Written instruction: Transcribe the material below line for line, leaving out the pictures.

Recorded information:
----------------

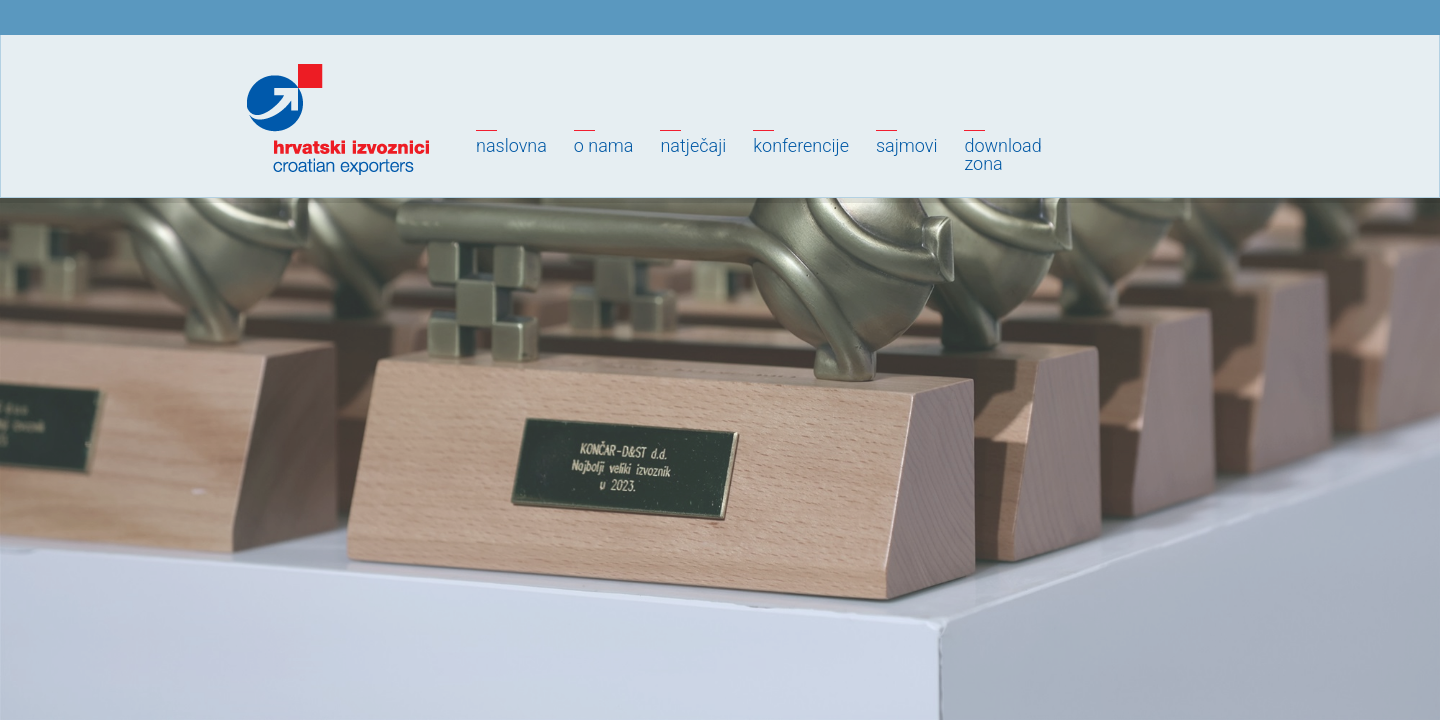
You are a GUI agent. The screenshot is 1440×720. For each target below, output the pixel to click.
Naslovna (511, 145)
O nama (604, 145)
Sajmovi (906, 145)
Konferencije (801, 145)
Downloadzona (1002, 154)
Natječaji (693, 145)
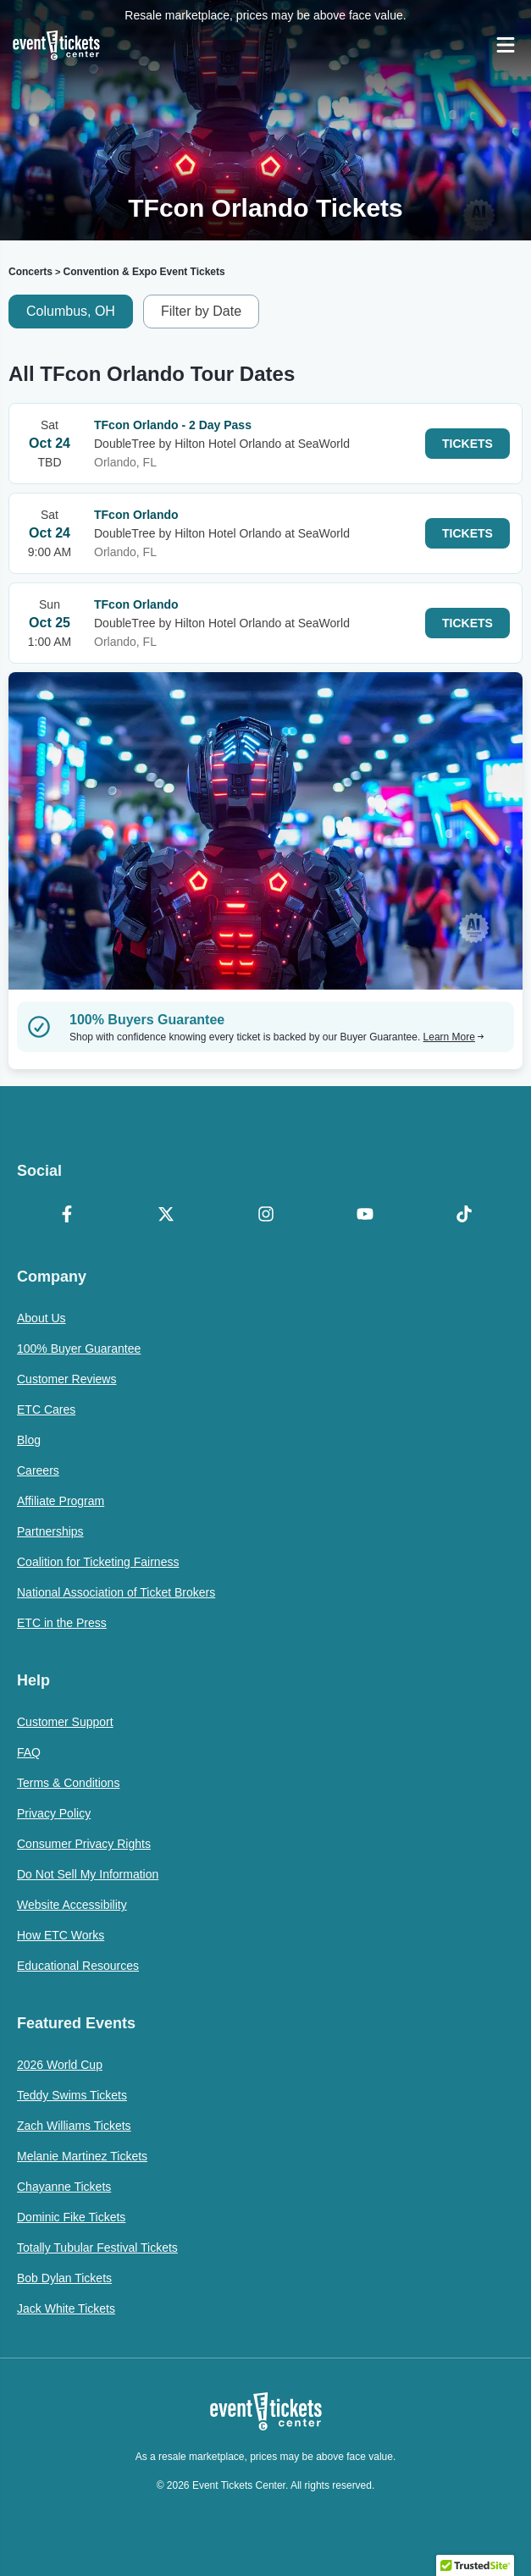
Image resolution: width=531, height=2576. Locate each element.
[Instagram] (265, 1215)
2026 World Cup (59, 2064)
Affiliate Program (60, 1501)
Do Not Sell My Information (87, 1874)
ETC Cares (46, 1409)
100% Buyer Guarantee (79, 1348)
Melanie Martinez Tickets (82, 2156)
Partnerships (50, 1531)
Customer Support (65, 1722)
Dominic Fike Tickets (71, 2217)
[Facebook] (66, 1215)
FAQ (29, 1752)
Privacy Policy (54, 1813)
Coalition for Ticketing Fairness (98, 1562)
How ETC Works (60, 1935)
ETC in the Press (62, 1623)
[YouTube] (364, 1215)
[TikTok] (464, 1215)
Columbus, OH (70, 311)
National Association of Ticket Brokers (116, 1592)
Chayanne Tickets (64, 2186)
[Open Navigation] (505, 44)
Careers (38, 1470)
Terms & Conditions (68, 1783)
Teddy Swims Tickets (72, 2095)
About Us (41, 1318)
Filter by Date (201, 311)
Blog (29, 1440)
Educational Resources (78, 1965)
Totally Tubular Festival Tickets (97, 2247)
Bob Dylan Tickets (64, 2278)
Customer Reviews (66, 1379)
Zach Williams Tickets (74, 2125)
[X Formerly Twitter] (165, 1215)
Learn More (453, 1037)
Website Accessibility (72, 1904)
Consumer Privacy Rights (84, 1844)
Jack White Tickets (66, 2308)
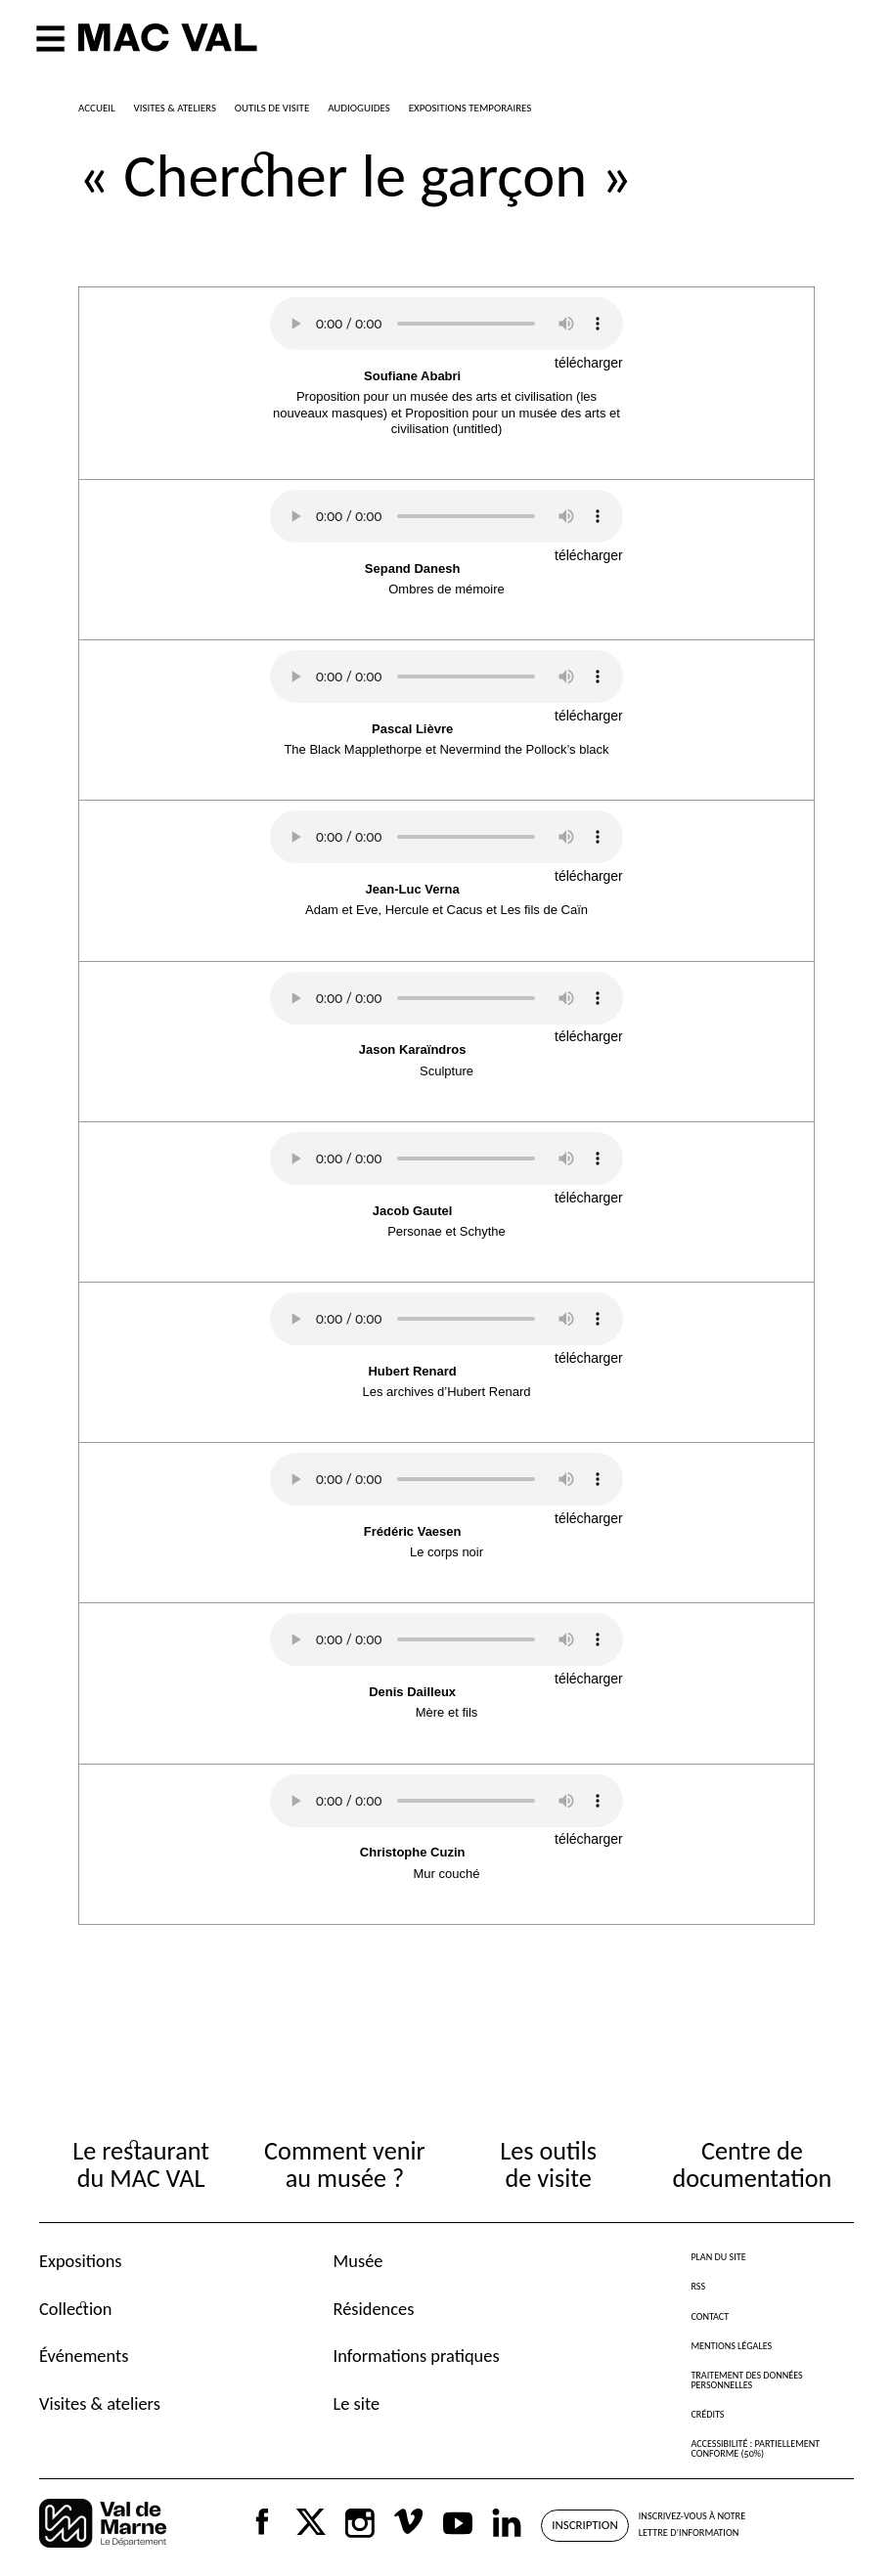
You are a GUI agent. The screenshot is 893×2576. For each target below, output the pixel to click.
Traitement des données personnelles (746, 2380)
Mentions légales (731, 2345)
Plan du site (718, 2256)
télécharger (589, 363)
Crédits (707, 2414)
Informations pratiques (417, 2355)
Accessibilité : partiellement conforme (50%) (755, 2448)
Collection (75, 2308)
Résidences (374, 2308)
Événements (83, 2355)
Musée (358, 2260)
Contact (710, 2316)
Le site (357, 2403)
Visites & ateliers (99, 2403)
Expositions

----------------

Answer to this problem:
You are a GUI agent. The screenshot is 1440×720. For each target below, output the pixel to click.
Naslovna (511, 145)
O nama (604, 145)
Sajmovi (906, 145)
Konferencije (801, 145)
Downloadzona (1002, 154)
Natječaji (693, 145)
Image resolution: width=531, height=2576. Locate each element.
[Instagram] (265, 1215)
2026 World Cup (59, 2064)
Affiliate Program (60, 1501)
Do Not Sell My Information (87, 1874)
ETC Cares (46, 1409)
100% Buyer Guarantee (79, 1348)
Melanie Martinez Tickets (82, 2156)
Partnerships (50, 1531)
Customer Support (65, 1722)
Dominic Fike Tickets (71, 2217)
[Facebook] (66, 1215)
FAQ (29, 1752)
Privacy Policy (54, 1813)
Coalition for Ticketing Fairness (98, 1562)
How ETC Works (60, 1935)
ETC in the Press (62, 1623)
[YouTube] (364, 1215)
[TikTok] (464, 1215)
Columbus, OH (70, 311)
National Association of Ticket Brokers (116, 1592)
Chayanne Tickets (64, 2186)
[Open Navigation] (505, 44)
Careers (38, 1470)
Terms & Conditions (68, 1783)
Teddy Swims Tickets (72, 2095)
About Us (41, 1318)
Filter by Date (201, 311)
Blog (29, 1440)
Educational Resources (78, 1965)
Totally Tubular Festival Tickets (97, 2247)
Bob Dylan Tickets (64, 2278)
Customer Reviews (66, 1379)
Zach Williams Tickets (74, 2125)
[X Formerly Twitter] (165, 1215)
Learn More (453, 1037)
Website Accessibility (72, 1904)
Consumer Privacy Rights (84, 1844)
Jack White Tickets (66, 2308)
You are a GUI agent. The screenshot is 893×2576. For each target below, output the pixel to click.
Traitement des données personnelles (746, 2380)
Mentions légales (731, 2345)
Plan du site (718, 2256)
télécharger (589, 363)
Crédits (707, 2414)
Informations pratiques (417, 2355)
Accessibilité : partiellement conforme (50%) (755, 2448)
Collection (75, 2308)
Résidences (374, 2308)
Événements (83, 2355)
Musée (358, 2260)
Contact (710, 2316)
Le site (357, 2403)
Visites & ateliers (99, 2403)
Expositions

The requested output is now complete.